*Data supplied*.
══════════
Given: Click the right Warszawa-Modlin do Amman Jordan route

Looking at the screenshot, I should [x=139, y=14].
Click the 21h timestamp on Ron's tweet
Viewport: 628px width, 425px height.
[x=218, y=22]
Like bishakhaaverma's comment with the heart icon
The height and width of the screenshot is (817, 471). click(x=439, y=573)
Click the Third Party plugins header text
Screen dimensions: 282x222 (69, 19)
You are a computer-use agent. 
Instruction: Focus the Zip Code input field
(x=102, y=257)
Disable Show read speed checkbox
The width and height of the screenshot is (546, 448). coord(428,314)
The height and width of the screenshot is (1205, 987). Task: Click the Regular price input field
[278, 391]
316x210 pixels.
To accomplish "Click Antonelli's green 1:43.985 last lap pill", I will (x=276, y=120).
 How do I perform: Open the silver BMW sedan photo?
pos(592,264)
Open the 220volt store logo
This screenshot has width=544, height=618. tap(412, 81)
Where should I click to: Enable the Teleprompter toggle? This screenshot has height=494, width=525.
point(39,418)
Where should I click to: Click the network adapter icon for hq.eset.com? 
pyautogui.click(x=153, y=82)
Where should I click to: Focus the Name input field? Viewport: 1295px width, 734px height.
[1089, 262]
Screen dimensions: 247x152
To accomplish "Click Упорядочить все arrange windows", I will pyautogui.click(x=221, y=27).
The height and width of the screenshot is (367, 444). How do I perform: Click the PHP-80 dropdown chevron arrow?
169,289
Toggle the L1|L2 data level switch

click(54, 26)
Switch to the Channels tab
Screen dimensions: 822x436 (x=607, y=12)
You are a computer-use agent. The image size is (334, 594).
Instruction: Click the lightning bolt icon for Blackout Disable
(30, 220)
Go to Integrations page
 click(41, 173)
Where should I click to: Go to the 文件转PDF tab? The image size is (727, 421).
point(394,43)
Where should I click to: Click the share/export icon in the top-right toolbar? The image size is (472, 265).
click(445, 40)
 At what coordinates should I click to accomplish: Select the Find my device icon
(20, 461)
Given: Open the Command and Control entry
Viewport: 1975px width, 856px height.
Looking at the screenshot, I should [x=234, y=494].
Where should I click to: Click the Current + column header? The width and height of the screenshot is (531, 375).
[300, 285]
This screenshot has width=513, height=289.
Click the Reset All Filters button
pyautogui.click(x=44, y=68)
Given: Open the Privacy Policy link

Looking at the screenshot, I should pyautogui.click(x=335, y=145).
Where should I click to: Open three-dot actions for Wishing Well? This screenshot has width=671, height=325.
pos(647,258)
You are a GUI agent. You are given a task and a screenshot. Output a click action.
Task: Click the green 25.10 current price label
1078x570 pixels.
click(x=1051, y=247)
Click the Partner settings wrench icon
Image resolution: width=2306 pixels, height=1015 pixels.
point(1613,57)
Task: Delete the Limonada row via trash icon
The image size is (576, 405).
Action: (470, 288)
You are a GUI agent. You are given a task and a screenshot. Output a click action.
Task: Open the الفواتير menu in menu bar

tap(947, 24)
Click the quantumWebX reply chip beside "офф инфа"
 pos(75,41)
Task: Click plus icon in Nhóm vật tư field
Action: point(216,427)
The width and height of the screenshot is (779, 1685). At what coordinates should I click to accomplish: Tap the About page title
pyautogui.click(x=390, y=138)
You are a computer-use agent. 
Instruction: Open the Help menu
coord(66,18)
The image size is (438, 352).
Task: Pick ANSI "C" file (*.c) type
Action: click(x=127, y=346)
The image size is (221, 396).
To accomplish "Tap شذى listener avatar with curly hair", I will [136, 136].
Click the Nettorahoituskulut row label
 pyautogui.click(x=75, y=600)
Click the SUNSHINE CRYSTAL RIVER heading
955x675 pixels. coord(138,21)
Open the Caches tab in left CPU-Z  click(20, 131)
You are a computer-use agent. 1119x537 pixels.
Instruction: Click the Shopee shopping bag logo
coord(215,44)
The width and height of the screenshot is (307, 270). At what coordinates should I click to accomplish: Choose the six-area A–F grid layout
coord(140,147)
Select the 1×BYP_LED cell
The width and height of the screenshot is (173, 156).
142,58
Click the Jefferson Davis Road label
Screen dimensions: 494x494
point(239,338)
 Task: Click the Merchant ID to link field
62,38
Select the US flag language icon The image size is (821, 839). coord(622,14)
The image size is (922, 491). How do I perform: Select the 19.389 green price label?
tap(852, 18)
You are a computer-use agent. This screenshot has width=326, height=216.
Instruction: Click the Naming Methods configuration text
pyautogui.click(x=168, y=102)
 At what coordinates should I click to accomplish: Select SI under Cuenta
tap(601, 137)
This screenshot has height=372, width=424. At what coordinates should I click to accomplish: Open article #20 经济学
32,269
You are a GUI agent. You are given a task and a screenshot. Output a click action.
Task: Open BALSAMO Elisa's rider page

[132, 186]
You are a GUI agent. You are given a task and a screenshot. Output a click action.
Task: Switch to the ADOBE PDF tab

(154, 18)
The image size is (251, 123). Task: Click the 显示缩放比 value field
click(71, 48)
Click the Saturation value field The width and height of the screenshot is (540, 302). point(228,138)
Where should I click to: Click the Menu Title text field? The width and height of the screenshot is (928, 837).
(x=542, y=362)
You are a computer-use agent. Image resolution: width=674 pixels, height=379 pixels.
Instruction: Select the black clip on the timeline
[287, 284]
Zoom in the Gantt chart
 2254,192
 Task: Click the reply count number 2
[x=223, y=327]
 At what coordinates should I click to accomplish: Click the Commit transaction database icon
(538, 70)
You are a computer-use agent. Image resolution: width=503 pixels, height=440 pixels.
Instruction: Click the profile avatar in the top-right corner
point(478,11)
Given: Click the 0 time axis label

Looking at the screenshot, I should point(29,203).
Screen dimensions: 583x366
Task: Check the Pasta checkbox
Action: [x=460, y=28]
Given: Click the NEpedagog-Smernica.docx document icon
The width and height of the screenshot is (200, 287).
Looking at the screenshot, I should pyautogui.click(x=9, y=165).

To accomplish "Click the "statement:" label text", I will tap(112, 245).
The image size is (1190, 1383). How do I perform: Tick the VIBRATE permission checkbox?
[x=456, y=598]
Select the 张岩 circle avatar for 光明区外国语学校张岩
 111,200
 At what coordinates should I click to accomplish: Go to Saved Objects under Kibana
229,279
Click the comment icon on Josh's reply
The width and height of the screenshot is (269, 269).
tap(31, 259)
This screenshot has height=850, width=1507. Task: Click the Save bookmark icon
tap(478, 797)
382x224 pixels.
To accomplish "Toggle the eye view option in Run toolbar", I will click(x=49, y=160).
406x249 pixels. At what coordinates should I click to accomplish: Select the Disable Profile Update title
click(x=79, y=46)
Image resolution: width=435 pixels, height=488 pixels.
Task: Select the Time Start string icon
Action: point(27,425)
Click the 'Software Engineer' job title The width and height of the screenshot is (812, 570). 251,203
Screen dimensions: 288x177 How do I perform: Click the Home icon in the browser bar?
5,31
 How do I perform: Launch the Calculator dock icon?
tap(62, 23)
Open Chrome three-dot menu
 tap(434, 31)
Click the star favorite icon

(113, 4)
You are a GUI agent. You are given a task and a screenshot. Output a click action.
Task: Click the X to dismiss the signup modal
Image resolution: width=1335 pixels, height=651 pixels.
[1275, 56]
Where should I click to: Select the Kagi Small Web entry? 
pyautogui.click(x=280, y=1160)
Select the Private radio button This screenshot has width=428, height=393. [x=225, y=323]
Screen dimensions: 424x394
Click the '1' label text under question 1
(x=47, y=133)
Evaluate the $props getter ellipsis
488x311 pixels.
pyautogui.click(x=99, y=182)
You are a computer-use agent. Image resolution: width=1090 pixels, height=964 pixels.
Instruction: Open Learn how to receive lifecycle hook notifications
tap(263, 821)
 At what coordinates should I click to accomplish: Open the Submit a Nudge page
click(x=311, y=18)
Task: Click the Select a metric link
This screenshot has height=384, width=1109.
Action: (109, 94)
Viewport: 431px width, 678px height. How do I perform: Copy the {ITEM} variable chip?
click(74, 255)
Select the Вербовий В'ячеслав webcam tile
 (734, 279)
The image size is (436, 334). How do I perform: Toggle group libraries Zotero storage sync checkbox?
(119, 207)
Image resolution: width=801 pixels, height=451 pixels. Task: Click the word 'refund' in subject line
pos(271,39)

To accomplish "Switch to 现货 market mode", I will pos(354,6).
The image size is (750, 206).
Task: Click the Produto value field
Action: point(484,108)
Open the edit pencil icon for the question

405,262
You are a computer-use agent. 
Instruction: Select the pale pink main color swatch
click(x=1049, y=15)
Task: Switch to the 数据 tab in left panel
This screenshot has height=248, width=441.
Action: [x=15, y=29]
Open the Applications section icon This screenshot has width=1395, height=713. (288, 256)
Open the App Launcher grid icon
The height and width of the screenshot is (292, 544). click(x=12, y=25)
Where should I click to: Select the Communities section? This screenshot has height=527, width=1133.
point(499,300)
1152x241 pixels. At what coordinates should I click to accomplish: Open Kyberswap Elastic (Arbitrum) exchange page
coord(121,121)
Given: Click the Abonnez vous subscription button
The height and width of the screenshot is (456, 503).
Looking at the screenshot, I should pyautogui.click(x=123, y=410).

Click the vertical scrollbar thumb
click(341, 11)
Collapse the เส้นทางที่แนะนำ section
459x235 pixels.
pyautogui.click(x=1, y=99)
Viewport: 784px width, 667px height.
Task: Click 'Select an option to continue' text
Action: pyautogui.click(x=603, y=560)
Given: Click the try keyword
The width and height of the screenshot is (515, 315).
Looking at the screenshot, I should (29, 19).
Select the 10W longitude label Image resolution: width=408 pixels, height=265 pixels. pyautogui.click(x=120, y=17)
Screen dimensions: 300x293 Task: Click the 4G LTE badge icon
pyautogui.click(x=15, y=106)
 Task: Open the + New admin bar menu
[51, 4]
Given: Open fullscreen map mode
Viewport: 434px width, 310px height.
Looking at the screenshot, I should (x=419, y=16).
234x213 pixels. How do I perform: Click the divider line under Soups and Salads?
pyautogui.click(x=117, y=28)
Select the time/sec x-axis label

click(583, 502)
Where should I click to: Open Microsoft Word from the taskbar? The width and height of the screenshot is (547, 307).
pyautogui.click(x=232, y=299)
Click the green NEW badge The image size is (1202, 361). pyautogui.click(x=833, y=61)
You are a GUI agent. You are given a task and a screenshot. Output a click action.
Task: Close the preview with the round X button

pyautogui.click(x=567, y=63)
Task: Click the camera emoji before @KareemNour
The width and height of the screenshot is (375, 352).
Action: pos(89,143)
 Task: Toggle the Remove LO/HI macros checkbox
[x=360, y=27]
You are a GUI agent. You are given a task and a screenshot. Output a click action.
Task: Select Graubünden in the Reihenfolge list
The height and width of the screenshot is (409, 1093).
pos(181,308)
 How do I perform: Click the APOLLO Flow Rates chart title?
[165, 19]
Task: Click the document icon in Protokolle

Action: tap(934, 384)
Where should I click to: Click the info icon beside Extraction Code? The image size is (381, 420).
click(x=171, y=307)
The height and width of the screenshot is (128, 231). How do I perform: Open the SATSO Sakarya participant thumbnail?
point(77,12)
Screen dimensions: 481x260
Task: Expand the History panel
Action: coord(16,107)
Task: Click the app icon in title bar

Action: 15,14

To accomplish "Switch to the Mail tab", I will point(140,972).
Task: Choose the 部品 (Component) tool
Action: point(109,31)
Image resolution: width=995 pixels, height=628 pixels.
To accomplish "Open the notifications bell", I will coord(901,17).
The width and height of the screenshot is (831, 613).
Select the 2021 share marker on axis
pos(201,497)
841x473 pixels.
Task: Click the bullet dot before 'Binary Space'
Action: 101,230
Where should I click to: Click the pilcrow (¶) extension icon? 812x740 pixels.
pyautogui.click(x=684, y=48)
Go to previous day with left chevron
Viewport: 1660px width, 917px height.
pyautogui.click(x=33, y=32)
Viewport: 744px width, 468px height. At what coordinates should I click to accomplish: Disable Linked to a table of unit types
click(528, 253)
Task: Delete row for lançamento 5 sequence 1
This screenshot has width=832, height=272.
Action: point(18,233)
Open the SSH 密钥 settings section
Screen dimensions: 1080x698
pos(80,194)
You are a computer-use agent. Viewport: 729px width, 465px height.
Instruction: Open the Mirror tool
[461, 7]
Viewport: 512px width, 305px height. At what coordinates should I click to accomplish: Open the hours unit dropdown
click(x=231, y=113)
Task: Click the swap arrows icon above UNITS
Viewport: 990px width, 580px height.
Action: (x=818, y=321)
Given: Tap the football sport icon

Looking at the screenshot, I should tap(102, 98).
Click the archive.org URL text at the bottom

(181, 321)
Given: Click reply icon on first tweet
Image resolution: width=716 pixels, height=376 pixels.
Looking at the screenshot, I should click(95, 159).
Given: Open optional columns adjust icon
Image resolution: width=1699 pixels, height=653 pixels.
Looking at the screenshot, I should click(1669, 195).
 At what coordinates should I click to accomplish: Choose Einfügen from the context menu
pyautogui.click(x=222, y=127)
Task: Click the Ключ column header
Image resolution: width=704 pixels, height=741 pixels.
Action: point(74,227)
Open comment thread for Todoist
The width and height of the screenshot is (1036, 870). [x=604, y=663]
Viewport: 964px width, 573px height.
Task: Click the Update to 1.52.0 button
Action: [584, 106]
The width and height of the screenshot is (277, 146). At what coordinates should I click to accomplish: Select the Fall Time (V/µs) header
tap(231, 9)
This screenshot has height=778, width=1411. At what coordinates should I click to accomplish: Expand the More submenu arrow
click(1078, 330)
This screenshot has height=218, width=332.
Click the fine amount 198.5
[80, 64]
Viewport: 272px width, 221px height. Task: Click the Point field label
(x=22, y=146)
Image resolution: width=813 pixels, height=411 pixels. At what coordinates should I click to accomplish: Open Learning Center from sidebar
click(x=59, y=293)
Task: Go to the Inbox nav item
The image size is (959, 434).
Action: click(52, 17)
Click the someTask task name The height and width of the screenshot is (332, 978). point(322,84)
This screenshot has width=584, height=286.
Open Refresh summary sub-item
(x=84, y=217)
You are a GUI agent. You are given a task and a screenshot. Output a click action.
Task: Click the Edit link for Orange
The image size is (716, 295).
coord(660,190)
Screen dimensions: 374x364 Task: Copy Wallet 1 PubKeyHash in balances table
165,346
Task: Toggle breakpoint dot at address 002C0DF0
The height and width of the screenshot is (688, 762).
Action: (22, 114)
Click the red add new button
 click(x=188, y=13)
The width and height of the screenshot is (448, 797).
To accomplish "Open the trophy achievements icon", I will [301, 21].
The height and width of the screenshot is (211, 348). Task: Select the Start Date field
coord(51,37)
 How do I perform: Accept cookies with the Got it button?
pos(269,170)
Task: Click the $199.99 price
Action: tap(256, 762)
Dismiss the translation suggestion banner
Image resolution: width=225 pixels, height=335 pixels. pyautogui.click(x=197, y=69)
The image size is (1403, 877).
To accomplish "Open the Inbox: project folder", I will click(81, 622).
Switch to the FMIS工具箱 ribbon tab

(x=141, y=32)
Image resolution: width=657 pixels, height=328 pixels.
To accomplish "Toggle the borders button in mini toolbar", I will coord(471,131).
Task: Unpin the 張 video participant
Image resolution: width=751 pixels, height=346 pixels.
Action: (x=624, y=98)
══════════
*Work to complete*. If a line of the records above holds the string "Delete", count it; then state only how many such lines there are.

*Result of the task*. 2